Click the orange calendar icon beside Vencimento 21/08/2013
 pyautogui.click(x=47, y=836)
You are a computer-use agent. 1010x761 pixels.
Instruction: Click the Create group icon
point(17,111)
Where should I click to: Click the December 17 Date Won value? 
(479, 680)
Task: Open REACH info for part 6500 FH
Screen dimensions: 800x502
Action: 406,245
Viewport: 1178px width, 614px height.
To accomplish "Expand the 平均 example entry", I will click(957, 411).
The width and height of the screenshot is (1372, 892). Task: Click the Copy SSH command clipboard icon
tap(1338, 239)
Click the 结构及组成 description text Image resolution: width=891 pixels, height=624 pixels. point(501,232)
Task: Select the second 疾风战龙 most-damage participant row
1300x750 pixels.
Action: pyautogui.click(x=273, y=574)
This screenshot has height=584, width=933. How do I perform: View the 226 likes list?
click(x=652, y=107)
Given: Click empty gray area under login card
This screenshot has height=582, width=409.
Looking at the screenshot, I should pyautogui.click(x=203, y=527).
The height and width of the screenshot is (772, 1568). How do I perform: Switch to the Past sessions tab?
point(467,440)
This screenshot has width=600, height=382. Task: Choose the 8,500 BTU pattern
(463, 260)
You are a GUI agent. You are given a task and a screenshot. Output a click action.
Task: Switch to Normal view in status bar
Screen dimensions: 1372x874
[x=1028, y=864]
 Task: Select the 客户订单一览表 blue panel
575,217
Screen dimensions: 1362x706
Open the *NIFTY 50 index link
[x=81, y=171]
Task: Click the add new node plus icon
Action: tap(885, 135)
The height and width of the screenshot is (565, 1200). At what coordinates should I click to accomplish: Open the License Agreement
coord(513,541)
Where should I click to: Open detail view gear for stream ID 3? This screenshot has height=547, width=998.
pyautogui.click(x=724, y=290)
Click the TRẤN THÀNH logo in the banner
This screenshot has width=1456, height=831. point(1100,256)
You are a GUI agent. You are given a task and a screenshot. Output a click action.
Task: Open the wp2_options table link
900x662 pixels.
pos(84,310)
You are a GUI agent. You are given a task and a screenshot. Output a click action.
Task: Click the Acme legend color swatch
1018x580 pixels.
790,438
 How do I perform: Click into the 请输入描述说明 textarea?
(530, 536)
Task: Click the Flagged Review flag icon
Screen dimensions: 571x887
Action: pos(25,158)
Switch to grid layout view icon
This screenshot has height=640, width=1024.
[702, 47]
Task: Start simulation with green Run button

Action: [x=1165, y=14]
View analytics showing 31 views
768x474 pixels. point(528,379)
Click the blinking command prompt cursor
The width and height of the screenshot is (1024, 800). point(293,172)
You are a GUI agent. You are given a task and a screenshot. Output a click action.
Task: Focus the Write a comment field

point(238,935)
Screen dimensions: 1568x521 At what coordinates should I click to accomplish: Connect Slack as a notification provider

+ + +

→ **About this task**
Nothing but the lines from the one that contains "View analytics showing 31 views" through the end of the data above should appear, each reproduced exactly.

→ **Response to the task**
View analytics showing 31 views
768x474 pixels. point(528,379)
Click the blinking command prompt cursor
The width and height of the screenshot is (1024, 800). point(293,172)
You are a GUI agent. You are given a task and a screenshot. Output a click action.
Task: Focus the Write a comment field

point(238,935)
Screen dimensions: 1568x521 At what coordinates should I click to accomplish: Connect Slack as a notification provider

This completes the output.